(Items from a data source)
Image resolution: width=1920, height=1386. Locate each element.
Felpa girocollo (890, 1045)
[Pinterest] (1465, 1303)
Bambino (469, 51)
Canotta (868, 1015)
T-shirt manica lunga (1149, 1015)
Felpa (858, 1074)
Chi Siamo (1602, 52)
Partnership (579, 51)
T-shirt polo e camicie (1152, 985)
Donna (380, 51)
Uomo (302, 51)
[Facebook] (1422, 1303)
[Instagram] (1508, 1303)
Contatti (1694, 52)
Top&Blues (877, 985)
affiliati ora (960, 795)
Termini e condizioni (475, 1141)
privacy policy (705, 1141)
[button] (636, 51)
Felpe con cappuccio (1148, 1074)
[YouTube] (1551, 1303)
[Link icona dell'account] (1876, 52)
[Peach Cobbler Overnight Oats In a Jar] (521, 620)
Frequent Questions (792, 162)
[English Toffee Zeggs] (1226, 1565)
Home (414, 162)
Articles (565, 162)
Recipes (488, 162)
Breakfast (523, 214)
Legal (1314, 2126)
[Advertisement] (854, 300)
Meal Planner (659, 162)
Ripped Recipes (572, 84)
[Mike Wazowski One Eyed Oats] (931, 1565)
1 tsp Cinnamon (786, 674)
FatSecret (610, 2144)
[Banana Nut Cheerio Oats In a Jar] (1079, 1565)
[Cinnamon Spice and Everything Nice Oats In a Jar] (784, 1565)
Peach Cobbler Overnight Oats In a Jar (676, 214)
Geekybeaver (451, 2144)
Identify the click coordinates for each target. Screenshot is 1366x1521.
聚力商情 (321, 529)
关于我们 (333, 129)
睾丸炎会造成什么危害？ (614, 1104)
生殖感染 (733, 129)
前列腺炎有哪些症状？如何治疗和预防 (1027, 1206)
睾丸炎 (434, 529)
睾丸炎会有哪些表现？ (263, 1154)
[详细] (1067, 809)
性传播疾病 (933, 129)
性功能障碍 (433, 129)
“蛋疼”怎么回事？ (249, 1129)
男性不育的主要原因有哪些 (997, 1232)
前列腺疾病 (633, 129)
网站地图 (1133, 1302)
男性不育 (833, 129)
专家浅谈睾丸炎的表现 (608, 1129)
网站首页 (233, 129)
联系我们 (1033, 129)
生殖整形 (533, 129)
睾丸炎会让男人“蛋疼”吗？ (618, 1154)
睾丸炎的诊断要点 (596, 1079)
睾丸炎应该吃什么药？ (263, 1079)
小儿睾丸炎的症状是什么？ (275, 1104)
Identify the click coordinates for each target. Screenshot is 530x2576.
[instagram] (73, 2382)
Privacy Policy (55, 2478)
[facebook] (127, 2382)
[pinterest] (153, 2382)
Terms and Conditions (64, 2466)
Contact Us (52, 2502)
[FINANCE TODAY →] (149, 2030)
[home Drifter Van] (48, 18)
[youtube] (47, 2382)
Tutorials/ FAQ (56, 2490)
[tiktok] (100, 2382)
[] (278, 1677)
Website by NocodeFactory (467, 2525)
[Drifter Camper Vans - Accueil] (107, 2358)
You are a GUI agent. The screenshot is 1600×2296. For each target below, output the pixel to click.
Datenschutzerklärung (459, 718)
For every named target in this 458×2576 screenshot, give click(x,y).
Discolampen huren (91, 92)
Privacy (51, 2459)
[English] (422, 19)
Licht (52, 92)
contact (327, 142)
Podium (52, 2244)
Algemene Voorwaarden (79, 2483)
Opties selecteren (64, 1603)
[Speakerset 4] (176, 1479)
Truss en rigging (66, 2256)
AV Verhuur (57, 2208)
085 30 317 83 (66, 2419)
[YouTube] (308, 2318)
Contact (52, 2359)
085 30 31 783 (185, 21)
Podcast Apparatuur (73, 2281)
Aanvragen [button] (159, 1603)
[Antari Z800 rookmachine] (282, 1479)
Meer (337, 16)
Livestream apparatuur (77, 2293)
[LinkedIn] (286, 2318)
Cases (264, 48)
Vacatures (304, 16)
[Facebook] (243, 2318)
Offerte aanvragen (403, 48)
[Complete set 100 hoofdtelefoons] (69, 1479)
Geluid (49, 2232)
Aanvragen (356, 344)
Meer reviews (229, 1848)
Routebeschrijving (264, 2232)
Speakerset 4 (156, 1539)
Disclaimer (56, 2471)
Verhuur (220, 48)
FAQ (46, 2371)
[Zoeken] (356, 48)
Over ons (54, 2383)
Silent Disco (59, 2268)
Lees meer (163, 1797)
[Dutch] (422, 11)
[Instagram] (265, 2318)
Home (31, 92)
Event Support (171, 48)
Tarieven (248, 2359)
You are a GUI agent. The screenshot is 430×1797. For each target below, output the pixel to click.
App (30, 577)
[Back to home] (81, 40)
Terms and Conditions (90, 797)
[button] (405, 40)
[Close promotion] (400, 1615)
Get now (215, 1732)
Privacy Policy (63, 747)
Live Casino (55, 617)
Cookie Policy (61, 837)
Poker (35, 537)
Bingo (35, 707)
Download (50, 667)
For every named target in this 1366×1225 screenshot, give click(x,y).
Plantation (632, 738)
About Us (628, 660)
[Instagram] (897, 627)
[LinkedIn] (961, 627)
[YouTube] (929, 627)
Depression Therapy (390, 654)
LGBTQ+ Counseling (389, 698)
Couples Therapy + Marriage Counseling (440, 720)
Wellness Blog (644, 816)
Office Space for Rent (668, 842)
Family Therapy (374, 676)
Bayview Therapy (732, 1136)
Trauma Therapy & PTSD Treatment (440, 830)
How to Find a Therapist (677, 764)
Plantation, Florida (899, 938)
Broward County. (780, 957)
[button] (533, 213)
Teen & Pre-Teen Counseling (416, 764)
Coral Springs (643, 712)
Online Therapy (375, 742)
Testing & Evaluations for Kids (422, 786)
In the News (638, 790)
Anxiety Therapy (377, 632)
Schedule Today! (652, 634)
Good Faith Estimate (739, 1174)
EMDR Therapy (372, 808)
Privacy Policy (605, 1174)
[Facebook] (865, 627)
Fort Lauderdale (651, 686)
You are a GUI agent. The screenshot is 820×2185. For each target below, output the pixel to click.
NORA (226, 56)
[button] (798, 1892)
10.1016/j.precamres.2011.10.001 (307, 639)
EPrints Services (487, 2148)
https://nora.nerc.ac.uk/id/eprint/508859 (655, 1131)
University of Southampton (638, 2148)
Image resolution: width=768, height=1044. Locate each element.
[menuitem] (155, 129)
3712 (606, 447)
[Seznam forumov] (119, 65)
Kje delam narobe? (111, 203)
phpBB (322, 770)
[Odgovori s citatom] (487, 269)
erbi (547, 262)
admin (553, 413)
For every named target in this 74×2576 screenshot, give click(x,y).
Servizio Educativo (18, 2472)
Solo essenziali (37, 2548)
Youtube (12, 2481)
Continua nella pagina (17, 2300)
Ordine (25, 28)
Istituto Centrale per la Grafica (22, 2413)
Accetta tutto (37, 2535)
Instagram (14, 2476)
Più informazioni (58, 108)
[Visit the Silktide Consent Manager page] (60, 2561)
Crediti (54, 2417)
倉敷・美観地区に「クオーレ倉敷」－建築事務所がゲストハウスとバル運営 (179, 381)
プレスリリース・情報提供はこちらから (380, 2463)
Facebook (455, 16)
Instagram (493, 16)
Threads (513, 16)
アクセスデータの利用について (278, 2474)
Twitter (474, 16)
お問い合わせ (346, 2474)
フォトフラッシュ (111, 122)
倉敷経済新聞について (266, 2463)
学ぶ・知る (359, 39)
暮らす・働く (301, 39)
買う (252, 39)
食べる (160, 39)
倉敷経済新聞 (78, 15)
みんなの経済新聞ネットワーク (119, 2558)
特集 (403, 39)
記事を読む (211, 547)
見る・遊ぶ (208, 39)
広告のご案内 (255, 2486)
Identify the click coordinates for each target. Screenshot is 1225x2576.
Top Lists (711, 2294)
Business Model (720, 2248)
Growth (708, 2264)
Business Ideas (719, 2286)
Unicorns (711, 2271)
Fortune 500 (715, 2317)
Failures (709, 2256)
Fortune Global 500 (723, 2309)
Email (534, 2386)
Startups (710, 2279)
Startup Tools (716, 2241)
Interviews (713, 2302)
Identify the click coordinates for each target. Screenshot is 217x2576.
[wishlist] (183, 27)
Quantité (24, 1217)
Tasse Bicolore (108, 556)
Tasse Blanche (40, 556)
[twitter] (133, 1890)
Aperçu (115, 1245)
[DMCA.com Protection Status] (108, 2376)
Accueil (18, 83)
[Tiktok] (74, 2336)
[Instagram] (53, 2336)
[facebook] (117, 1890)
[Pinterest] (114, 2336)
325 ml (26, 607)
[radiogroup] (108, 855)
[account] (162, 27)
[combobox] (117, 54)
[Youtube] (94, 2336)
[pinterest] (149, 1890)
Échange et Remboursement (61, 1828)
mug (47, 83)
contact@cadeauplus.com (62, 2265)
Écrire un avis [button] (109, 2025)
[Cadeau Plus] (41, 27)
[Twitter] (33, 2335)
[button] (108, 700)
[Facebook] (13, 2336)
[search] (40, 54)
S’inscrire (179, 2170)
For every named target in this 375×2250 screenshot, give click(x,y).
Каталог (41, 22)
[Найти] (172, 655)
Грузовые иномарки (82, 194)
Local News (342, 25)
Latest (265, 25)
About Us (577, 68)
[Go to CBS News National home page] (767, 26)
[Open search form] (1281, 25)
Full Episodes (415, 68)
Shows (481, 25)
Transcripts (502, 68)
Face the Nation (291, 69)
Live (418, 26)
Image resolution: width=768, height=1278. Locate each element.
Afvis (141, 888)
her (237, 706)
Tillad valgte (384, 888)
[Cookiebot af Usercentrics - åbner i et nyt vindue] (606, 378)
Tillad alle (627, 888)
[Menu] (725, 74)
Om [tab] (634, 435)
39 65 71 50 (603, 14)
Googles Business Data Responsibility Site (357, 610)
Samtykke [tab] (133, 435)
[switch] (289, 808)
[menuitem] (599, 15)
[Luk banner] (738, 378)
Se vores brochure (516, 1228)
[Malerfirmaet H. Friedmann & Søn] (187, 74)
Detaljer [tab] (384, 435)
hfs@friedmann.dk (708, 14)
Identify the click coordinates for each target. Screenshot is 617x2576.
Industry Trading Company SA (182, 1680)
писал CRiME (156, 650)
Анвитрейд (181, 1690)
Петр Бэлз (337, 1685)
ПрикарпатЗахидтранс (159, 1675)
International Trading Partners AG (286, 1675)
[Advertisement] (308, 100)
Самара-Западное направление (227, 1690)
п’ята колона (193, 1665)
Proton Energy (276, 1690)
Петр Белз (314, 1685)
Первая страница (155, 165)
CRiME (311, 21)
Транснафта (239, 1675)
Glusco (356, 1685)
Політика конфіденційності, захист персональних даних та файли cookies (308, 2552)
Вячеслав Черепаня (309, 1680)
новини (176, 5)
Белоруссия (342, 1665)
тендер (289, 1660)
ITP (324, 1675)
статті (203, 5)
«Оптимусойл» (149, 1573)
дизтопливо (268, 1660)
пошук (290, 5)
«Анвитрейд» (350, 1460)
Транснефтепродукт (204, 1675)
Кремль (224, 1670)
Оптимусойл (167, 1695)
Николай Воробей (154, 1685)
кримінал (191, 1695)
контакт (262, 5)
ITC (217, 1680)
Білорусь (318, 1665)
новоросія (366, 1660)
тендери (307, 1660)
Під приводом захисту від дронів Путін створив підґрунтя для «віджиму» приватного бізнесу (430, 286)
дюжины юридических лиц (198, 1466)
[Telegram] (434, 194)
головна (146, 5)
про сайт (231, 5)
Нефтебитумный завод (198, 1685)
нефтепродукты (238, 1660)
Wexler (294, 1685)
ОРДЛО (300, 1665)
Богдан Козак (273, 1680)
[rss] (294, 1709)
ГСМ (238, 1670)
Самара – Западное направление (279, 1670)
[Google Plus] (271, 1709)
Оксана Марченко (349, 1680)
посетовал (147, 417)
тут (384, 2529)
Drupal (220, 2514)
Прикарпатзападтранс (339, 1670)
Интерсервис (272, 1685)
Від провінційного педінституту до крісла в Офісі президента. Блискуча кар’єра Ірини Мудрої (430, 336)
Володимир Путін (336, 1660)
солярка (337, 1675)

What is expected: Within the data above, the lines from the one with "Contatti (1694, 52)" to the one with "[Cinnamon Spice and" must be repeated exactly; no other line belongs in the answer.

Result of the exercise:
Contatti (1694, 52)
Top&Blues (877, 985)
affiliati ora (960, 795)
Termini e condizioni (475, 1141)
privacy policy (705, 1141)
[button] (636, 51)
Felpe con cappuccio (1148, 1074)
[YouTube] (1551, 1303)
[Link icona dell'account] (1876, 52)
[Peach Cobbler Overnight Oats In a Jar] (521, 620)
Frequent Questions (792, 162)
[English Toffee Zeggs] (1226, 1565)
Home (414, 162)
Articles (565, 162)
Recipes (488, 162)
Breakfast (523, 214)
Legal (1314, 2126)
[Advertisement] (854, 300)
Meal Planner (659, 162)
Ripped Recipes (572, 84)
[Mike Wazowski One Eyed Oats] (931, 1565)
1 tsp Cinnamon (786, 674)
FatSecret (610, 2144)
[Banana Nut Cheerio Oats In a Jar] (1079, 1565)
[Cinnamon Spice and Everything Nice Oats In a Jar] (784, 1565)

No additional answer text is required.